Recently, as I meandered through a confusingly laid-out hospital, which shall remain nameless, this sign caught my eye.

First, I struggled to figure out what it meant. (My car was in Parking 2. Should I use this door?) After I solved that mystery — yes, indeed, this door would take me to my car — I began to puzzle over the presence of the Braille lines that appeared below each line of text. Someone had spent money and effort to (theoretically) enlarge the audience for the message. But for whom could these tactile words have value?

I did my best to imagine such a person. Flipping a coin, I made this person male. I’ll call him Sam. What can we assume about Sam?

  • Sam is blind.
  • Sam can read Braille.
  • Sam knows that the signs exist.
  • Sam is not in a wheelchair. (If he were, he wouldn’t be able to reach the sign).
  • Sam has a companion who’s in a wheelchair. (Otherwise, Sam would have no use for the information.)
  • Sam’s companion is unable to read the sign aloud. (Why else would Sam take the time to read with his fingers?) Ergo, his companion is illiterate or dumb or very young or also blind. I picture a five-year-old. I’ll call her Julie.
  • Sam is unfamiliar with the wheelchair-accessible routes, and he has no other companions capable of guiding him. (If he knew the routes or had a guide, he’d have no use for the sign.)
  • Sam wants to get to Parking 2. (We have to go with that one.)

Who is Julie to Sam?

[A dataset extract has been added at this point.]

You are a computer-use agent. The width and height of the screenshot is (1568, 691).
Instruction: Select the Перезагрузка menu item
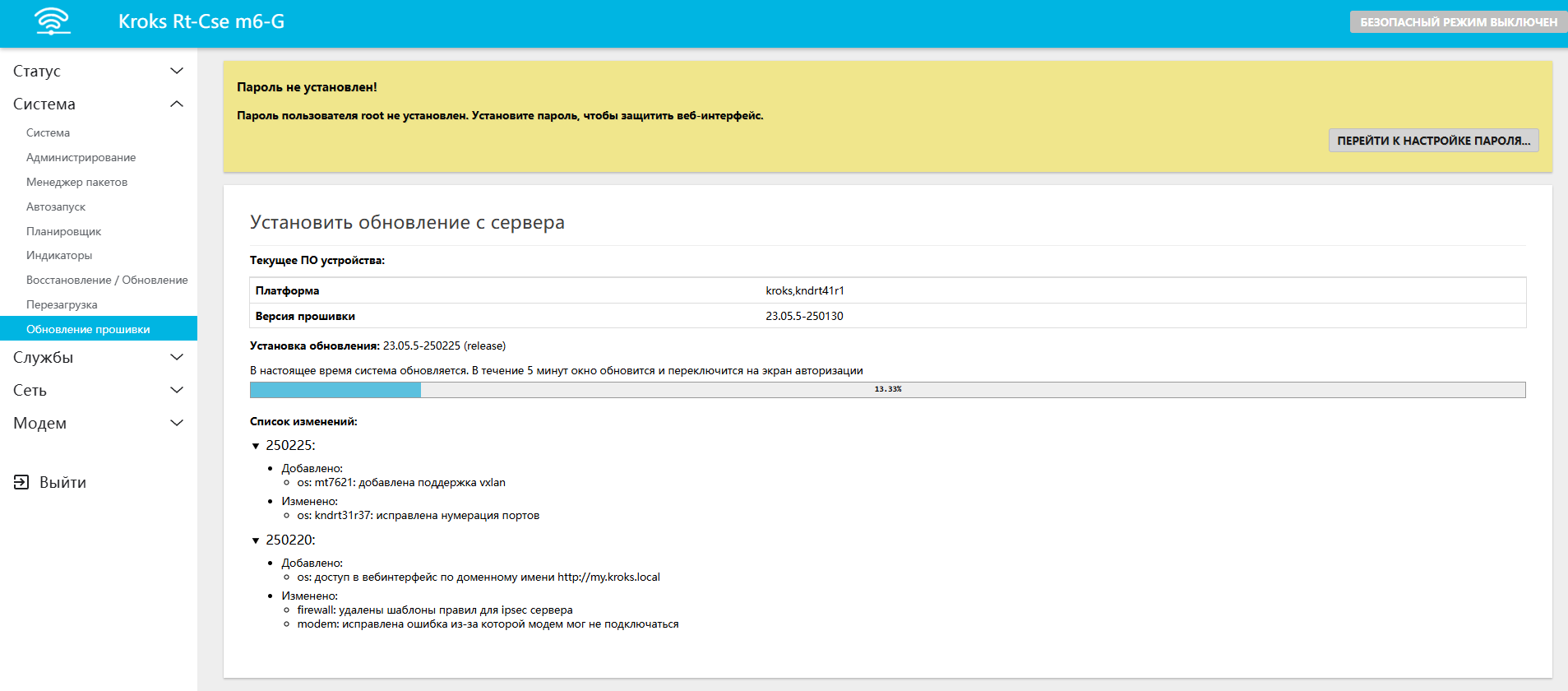(x=62, y=304)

A neighbor girl? His niece? No way. He’d never be sent out alone to fetch her. She has to be his daughter. He could be a single dad, proud and capable. Maybe Julie fell and broke a shin bone. Maybe the two of them recently moved here (Portland, Oregon) and have no friends or family in the area.

We come now to the scenario: Somehow, Sam and Julie found their way into the hospital. They’ve completed their business there, and they’re ready to go home. Sam is now wheeling Julie down a hospital corridor with one hand, feeling his way along the wall with the other.

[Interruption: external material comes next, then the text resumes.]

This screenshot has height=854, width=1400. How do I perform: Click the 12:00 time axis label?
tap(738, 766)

“Hang in there, Punkin. I’m sure there’s a sign here somewhere…. Aha.”

His fingers glide along the first row of dots: PARKING 2 LEVEL G.

“That’s what we’re looking for.”

STAIRS TO LEVEL G.

“We can’t use the stairs.”

NOT AN ACCESSIBLE ROUTE.

“That must mean we can’t take the wheelchair down the stairs. Duh.”

USE RAMP TO PARKING 2 LEVEL H.

“Okay. Where’s the ramp?”

[ _______ ]

“What the…?”

Hell-o-o. Sam doesn’t need a ramp. Sam doesn’t have a car. Sam’s never going to feel his way along these walls while single-handedly wheeling his little girl through a labyrinth.

Whoever required that this sign be translated into Braille had no conceivable audience in mind.

How about you? How well do you envision what’s happening on the receiving end of your messages? How fully do you imagine your readers? Who is your Sam?